To był bardzo udany początek sezonu w wykonaniu Warty Poznań. Zespół Piotra Tworka po sześciu kolejkach Fortuna 1. Ligi był liderem rozgrywek. W ostatnich pięciu meczach cztery raz wygrał i raz zremisował. W sobotę nie udało się jednak zdobyć żadnych punktów.
Wydawało się, że spotkanie w Grudziądzu będzie jednym z łatwiejszych. Olimpia to beniaminek pierwszej ligi, który przegrał cztery ostatnie spotkania. Nic bardziej mylnego. Gospodarze mieli doskonały plan na mecz z Wartą i wykonali go w stu procentach.

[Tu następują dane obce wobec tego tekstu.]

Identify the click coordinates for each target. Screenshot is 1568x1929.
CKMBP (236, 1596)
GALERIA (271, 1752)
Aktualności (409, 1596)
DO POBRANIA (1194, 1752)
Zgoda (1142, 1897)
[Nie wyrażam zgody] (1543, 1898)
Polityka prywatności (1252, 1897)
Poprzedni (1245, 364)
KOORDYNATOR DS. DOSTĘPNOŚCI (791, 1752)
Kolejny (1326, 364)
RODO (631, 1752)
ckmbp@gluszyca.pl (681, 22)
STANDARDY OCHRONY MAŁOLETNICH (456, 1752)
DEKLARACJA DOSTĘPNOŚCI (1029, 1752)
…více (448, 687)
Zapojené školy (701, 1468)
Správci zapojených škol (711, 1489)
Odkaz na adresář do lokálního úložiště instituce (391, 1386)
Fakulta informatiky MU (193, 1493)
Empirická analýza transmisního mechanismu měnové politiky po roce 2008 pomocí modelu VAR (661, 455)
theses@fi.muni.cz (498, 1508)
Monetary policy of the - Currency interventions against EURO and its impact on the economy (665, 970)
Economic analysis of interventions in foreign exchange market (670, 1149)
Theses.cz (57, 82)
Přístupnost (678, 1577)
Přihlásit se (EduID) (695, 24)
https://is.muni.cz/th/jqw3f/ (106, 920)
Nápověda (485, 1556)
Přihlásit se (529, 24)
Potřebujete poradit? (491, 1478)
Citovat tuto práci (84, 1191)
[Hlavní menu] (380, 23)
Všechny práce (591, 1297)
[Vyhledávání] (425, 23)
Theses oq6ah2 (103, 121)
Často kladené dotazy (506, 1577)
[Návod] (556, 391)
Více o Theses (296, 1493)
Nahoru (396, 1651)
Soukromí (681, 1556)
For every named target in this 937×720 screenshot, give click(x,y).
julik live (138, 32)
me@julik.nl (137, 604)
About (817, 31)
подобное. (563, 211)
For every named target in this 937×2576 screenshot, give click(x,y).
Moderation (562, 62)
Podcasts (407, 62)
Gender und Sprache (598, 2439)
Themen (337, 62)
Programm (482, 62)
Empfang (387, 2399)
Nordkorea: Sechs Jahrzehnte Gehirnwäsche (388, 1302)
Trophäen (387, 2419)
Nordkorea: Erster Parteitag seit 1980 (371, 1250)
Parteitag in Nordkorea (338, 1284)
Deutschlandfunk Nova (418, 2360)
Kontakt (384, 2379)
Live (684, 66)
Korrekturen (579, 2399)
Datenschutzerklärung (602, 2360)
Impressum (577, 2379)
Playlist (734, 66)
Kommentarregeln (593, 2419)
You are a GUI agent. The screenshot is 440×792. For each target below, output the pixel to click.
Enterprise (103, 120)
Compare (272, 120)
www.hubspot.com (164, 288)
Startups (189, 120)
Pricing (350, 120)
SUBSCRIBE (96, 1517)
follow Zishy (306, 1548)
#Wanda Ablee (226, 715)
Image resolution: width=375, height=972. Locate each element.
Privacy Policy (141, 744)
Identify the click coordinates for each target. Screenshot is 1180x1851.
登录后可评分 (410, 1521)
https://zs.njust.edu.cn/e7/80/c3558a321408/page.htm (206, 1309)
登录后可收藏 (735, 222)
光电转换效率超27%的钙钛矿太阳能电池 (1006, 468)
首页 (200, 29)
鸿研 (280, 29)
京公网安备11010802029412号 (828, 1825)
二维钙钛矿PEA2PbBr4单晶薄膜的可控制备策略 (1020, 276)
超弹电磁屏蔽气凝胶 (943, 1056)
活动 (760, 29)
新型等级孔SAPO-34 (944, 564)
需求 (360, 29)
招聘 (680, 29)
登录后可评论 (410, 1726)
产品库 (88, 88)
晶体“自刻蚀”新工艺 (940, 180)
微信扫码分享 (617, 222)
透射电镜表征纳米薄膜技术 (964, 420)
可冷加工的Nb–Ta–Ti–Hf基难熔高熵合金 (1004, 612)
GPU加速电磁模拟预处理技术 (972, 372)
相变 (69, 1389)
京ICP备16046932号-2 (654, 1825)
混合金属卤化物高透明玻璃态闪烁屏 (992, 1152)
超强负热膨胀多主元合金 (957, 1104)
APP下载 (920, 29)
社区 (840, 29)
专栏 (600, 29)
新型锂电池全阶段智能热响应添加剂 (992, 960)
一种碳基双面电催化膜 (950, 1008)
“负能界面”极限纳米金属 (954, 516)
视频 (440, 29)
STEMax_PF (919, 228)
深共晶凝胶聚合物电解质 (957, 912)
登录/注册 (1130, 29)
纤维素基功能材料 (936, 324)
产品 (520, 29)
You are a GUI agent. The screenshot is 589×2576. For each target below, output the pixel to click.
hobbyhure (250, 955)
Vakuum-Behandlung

Mimo iż Zieloni mieli optyczną przewagę to chwilę przed końcem pierwszej połowy to gospodarze wyszli na prowadzenie. Omran Haydary znalazł się w sytuacji sam na sam z Adrianem Lisem i z zimną krwią posłał piłkę do siatki. Warta źle zakończyła pierwszą część meczu i równie fatalnie rozpoczęła drugą. Szybko kontratak wykończył strzałem głową Sebastian Kamiński i gospodarze prowadzili 2:0. - Bramki straciliśmy w najgorszych momentach, jakie można sobie wyobrazić - mówił po spotkaniu trener Tworek.
Przez większość spotkania goście z Poznania bili głową w mur. Co prawda w 53. minucie Robert Janicki zdobył kontaktowego gola to nie udało się już więcej razy sforsować dobrze grającej defensywy grudziądzan. - Musimy pracować nad finalizacją akcji. Bez trudu dochodzimy do 18. czy 20. metra, ale brakuje dośrodkowania bądź wykończenia. Szkoda, bo uważam, że zagraliśmy w Grudziądzu dobre spotkanie. W ogóle to był ciekawy mecz. Teraz mamy dłuższą przerwę i będziemy poprawiać elementy, które nie funkcjonują - skwitował trener Zielonych.